Very cool! I love the perc. ostinato. My only complaint would be the rim knock sound. It just sounds very dead and has no life like the high end has been rolled off. The brass sounds very good!


----------



## Simon Ravn (Sep 26, 2004)

Hey Donnie and welcome Thanks. I'm sure the percussion could have been done better but it's just not my favourite territory.


----------



## Frederick Russ (Sep 26, 2004)

Hey Simon - your mixes always seem to sound mastered. The brass sounds fabulous, and the strings smooth. SAM on the brass, or perhaps Prague lib anywhere? 

Great piece.


----------



## Simon Ravn (Sep 26, 2004)

Thanks. Violins are mostly Prague stuff layered with VSL, Cellos the same. Horns are Sonic Implants, trombones Sonic Implants and SAM, trumpets are Prague.


----------



## Frederick Russ (Sep 26, 2004)

That Prague stuff is going to have a cult following if you keep this up (like the vintage Les Paul guitar no one wants to sell). Sounds fabulous. Are you dropping eq frequencies anywhere to smooth things out - perhaps Pultec Pro (UAD)? Thanks for sharing the stuff of how you're blending libraries - brass particularly. The Prague trumps sound really cool.


----------



## Simon Ravn (Sep 26, 2004)

The Prague stuff is really cool. Looking forward to really getting it all into my template I have a setup where I record the different sections onto around 14-20 audio tracks.

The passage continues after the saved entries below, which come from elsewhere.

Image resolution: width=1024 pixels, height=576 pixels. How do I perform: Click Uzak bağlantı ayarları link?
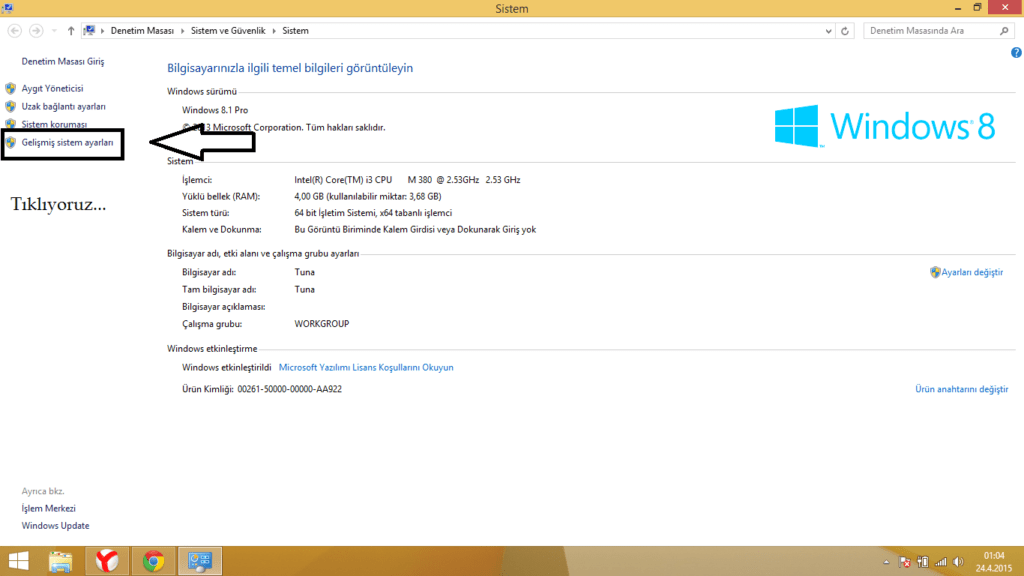click(x=63, y=106)
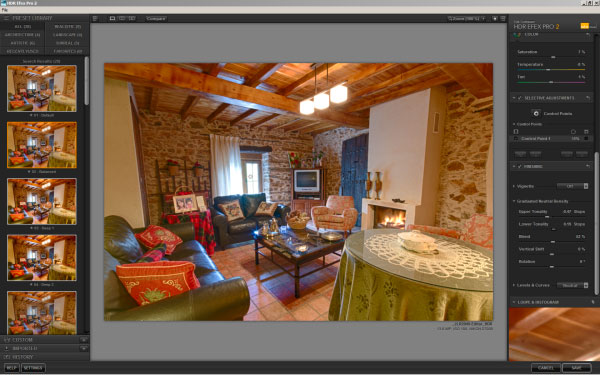This screenshot has width=600, height=375.
Task: Toggle the Selective Adjustments checkbox
Action: point(520,98)
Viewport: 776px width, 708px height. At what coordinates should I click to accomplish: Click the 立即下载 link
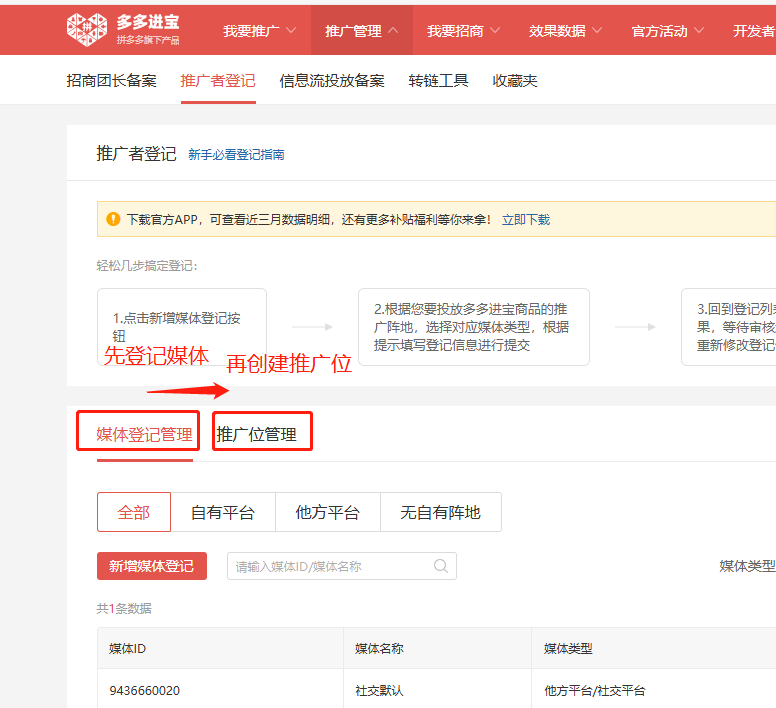(x=526, y=219)
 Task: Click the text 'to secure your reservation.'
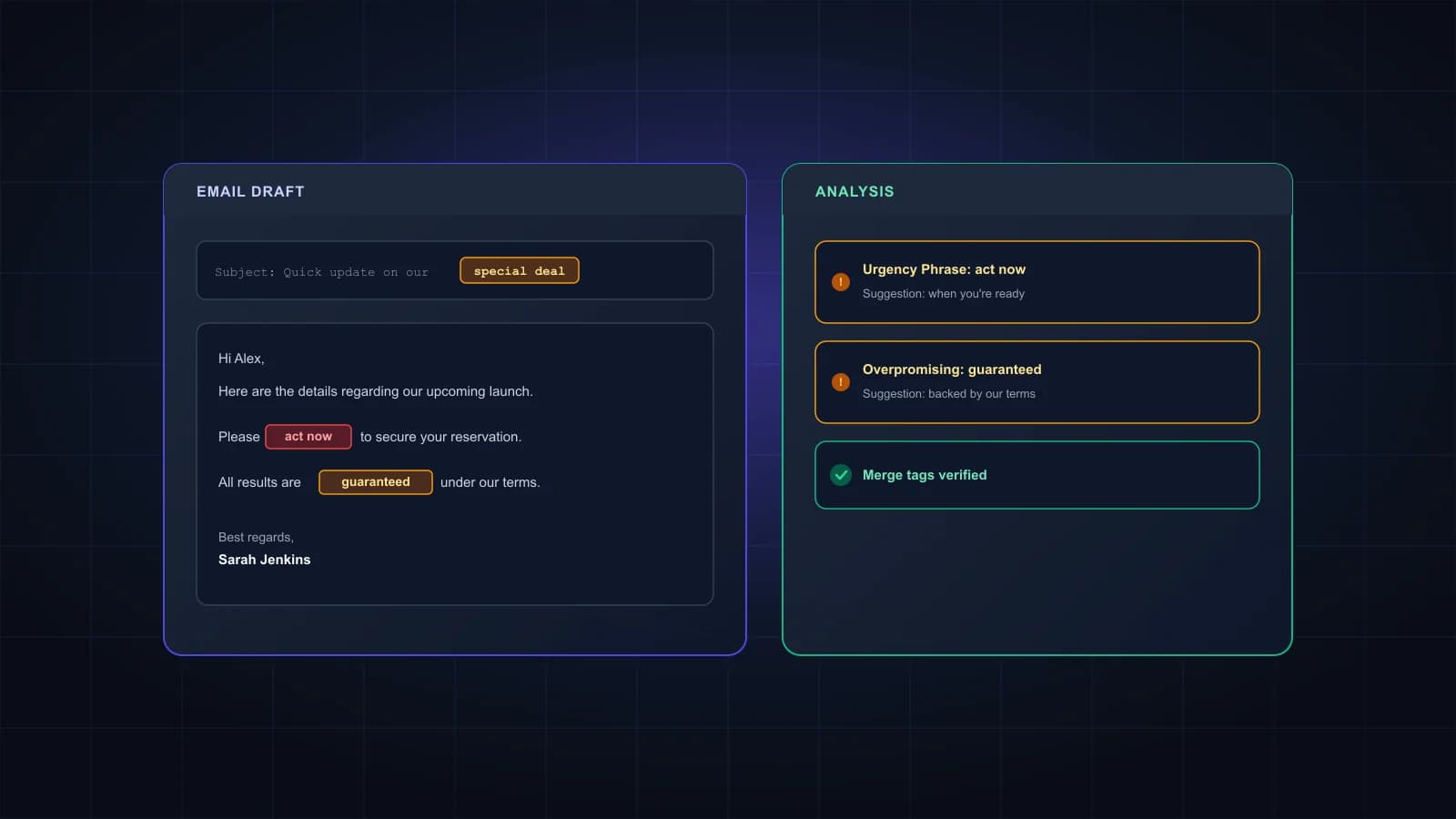pos(440,437)
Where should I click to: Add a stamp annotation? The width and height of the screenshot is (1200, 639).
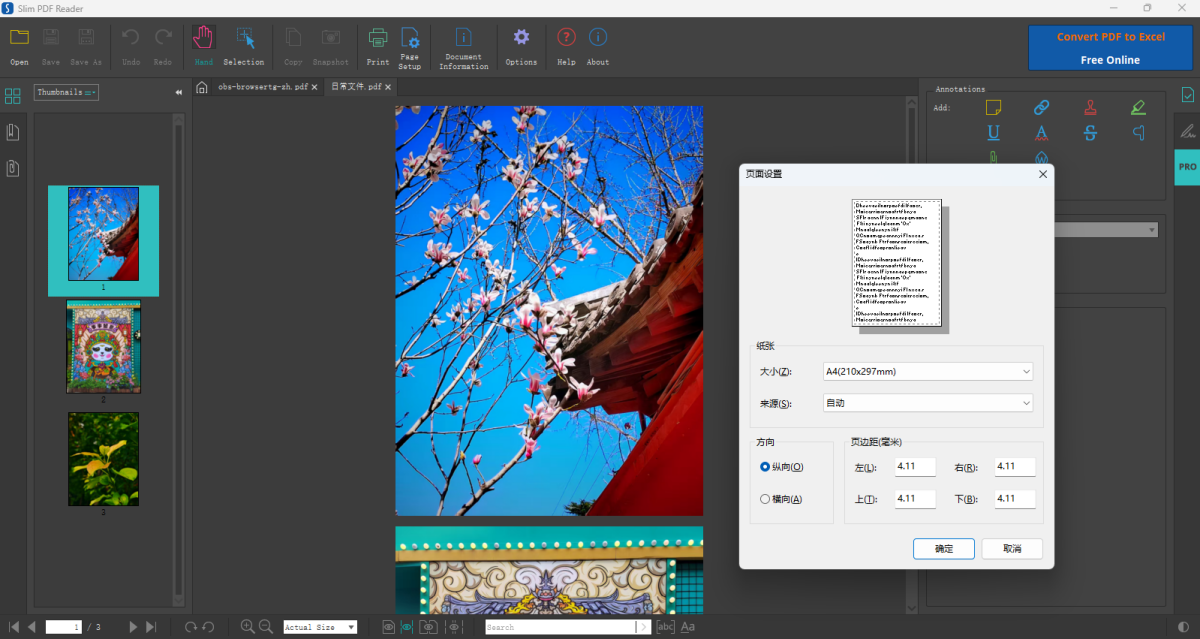[1090, 106]
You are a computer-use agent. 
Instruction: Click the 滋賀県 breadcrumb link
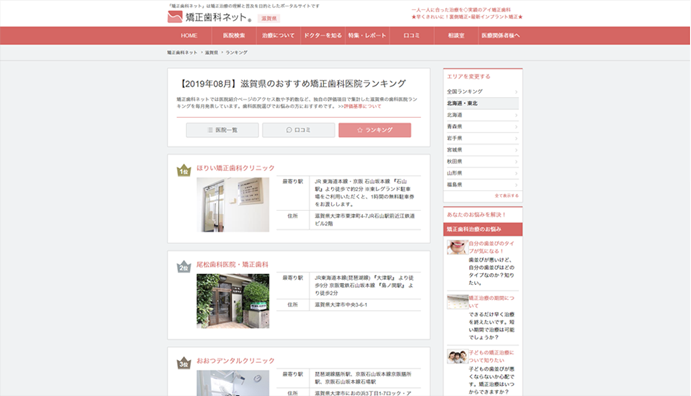(x=212, y=52)
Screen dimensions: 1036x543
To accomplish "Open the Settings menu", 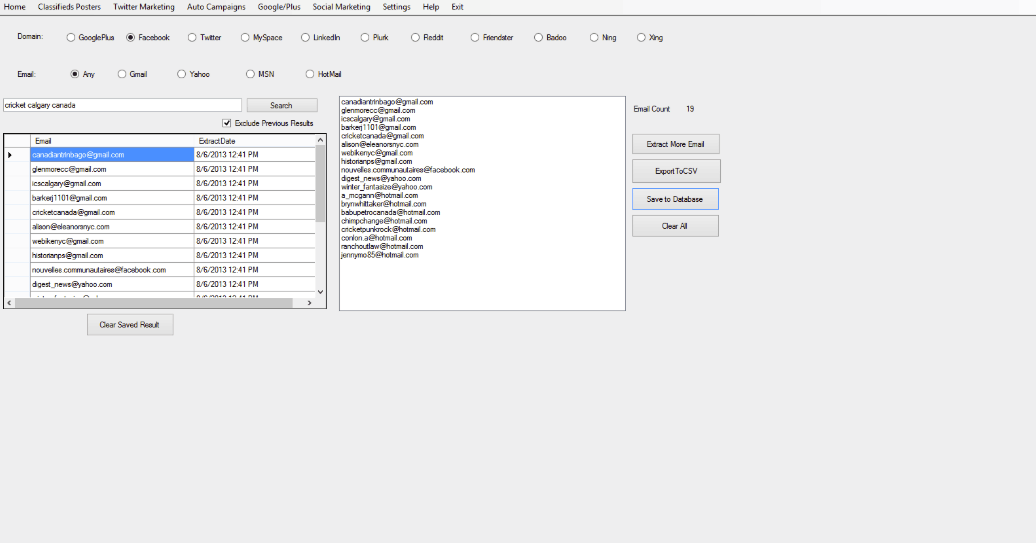I will pos(396,7).
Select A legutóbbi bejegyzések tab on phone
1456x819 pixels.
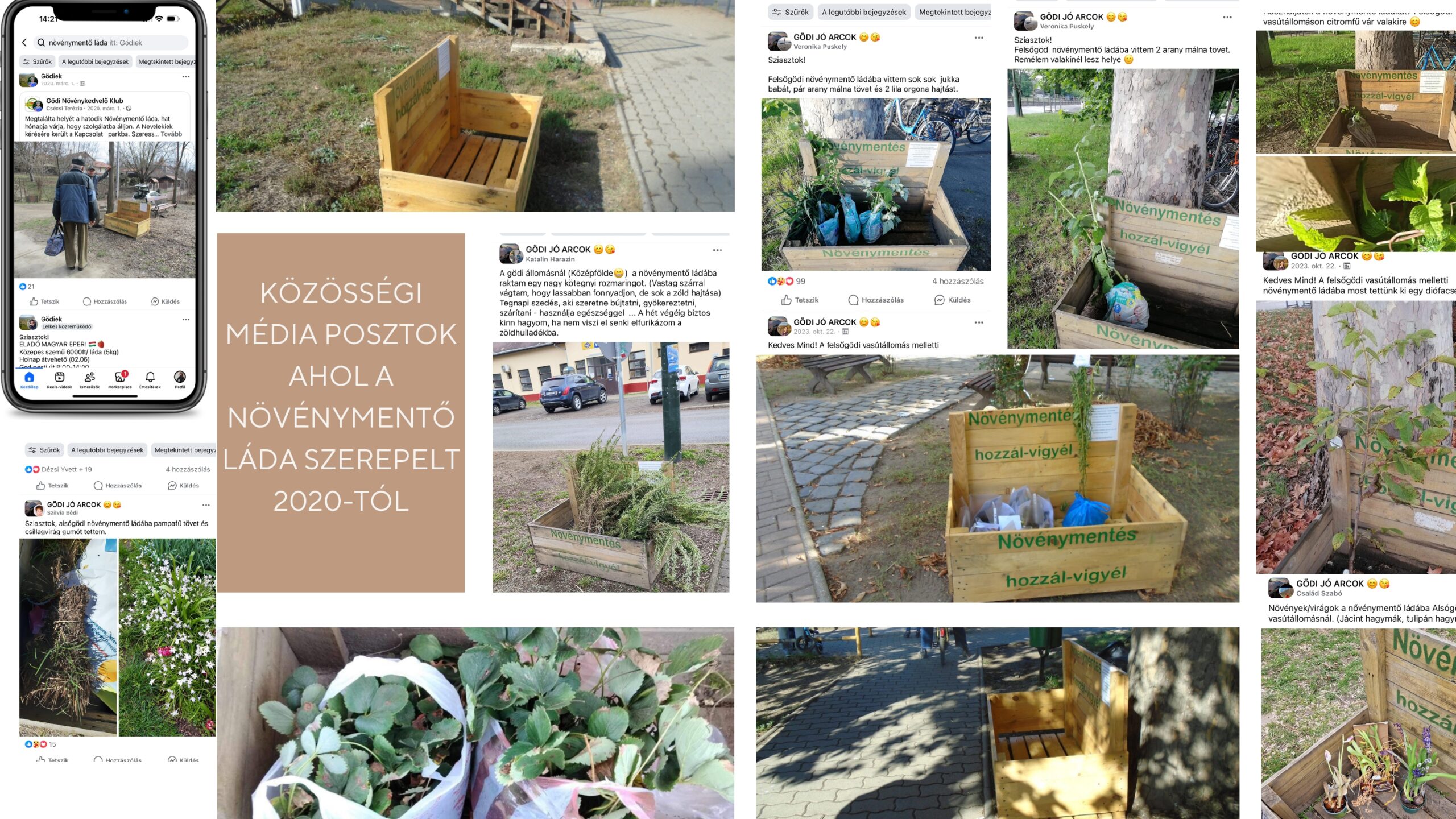click(95, 61)
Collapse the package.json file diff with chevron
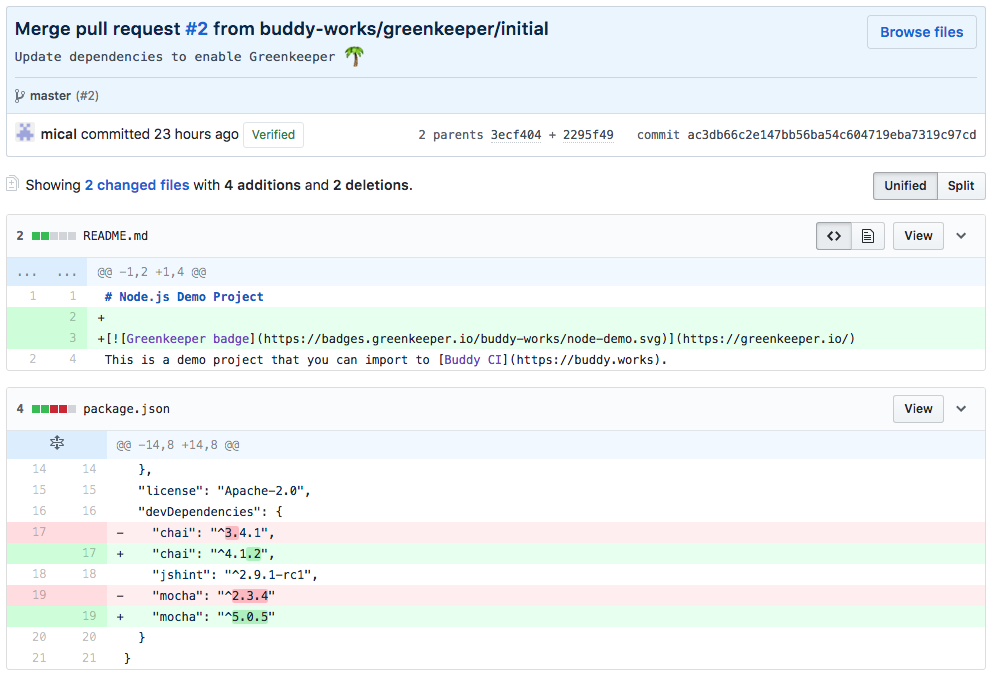994x679 pixels. tap(961, 409)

This one uses 20 because of the added percussion (snare, BD, triangle, hihat). Then I record VSL strings in one go, Prague violins in one go, SI+other violins+violas, SI+other cellos+basses, trumpets, horns, trombones, VSL woodwinds, other woodwinds, QLSO strings, QLSO woodwinds, QLSO percussion, other percussion etc. I EQ each of those tracks seperately - pretty much with a "locked" setup now, with a few tweaks sometimes to cater for different mixes. I use UAD-1 Cambridge EQ on each track, then I have about 8 buses setup with Waves IR-1 for adding reverb and thats about it.


----------



## Frederick Russ (Sep 26, 2004)

Thanks - the cambridge stuff is really great - I think I'm going back to UAD because it certainly seemed to free CPU space enough to allow you to do the waves IR thing across 8 busses! And the Prague stuff - jealousy exudes from every pore! lol


----------



## CJ (Sep 26, 2004)

another cool comp from Simon  love the mix!


----------



## Hans Adamson (Sep 26, 2004)

Incredibly polished and three-dimensional mix from Simon. My only complaint is what Donnie said about the "rim knock". It sounds very "lo-fi".


----------



## Edgen (Sep 26, 2004)

Simon, Its definitely got its "Bond" style in there! I guess you can't go wrong with the triangle hits? Mystery/suspense. Now that someone mentioned the rim shot it does stick out in my ear, but I don't think its that bad. I would just adjust the volume or pan it elsewhere. Love the String cue! Very haunting at times.

/j


----------



## DonnieChristian (Sep 26, 2004)

What is the Prague stuff?


----------



## Peter Emanuel Roos (Sep 26, 2004)

A number of midi-mockup friends, including Simon, have created their own "Hans Zimmer-like personal library that will not be commercially available" kind of library 

Excellent cue, Simon! 

Interesting mixed approach to tracking and bouncing. I guess your setup still gives you access to all instrument types when you work in midi? Or do you have to switch Giga templates and bounce to audio when you need specific (special) instruments?


----------



## Frederick Russ (Sep 26, 2004)

Its a library with a cult following because its not available to the public :shock: Heh - it seems that a few of the midi mockup artists here put together an exclusive library for their symphonic mockups. I'm particularly impressed with the Prague Trumpets and the String patches - just wish I had them.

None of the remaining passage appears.